A recent report from the Internet Crime Complaint Center (IC3) – a joint partnership between the Federal Bureau of Investigation and the National White Collar Crime Center – revealed that a single email scam caused businesses to lose hundreds of millions of dollars over the course of the past 14 months. This report highlights the potential economic danger of poor email cybersecurity, as well as the need for broader employee security awareness training to combat these threats.

An effective scam

The IC3 report focused on the business email compromise (BEC) scam. Also known as the man-in-the-email scam, BEC targets companies that work with foreign suppliers or regularly perform wire transfer payments. According to the IC3, there are three main versions of the BEC scam:

  1. Cybercriminals compromise a c-suite executive’s email account, then use this account to ask another employee for a wire transfer. The cybercriminal then instructs the financial institution to redirect those funds to his or her own account.
  2. The cybercriminal mimics a supplier and asks, via email, for the business to wire funds for an invoice payment to a fraudulent account.
  3. The cybercriminal infiltrates an employee’s personal email, then uses this account’s address book to ask multiple clients for invoice payments.

“Victims suffered losses totaling just shy of $215 million.”

In the past 14 months, the IC3 has fielded reports of BEC scams from 45 countries, as well as every stated within the U.S. The IC3 identified nearly 1,200 U.S. victims and more than 900 victims from outside the U.S. Altogether, these victims suffered losses totaling just shy of $215 million, all as a result of BEC email scams.

According to the FBI, it is all but certain that the number of victims and total costs associated with BEC scams will continue to grow in the coming months.

Defensive measures

As the IC3 report made clear, the BEC scam is effective for a number of reasons. The cybercriminals using this strategy combine hacking efforts with imitation to create a very convincing ruse. When automated cybersecurity measures fail, the only remaining defense is employee awareness and skepticism.

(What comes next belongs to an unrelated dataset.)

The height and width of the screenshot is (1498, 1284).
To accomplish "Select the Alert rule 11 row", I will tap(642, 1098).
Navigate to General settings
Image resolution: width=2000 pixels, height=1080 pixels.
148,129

The IC3 offered a number of recommendations to help businesses protect themselves from this threat. In many cases, these boiled down to adding extra levels of protection – such as two-step verification – and encouraging employee alertness.

The problem with additional cybersecurity layers is that this causes inconvenience, and as Harvard Business Review recently reported, many firms are unwilling to tolerate such impediments. Regardless, businesses can greatly improve their protection from this and related email scams by investing in employee information security awareness training. With training, personnel can learn how to identify suspicious messages, and what to do in such a scenario. Savvy employees can save a business countless dollars by resisting these attacks.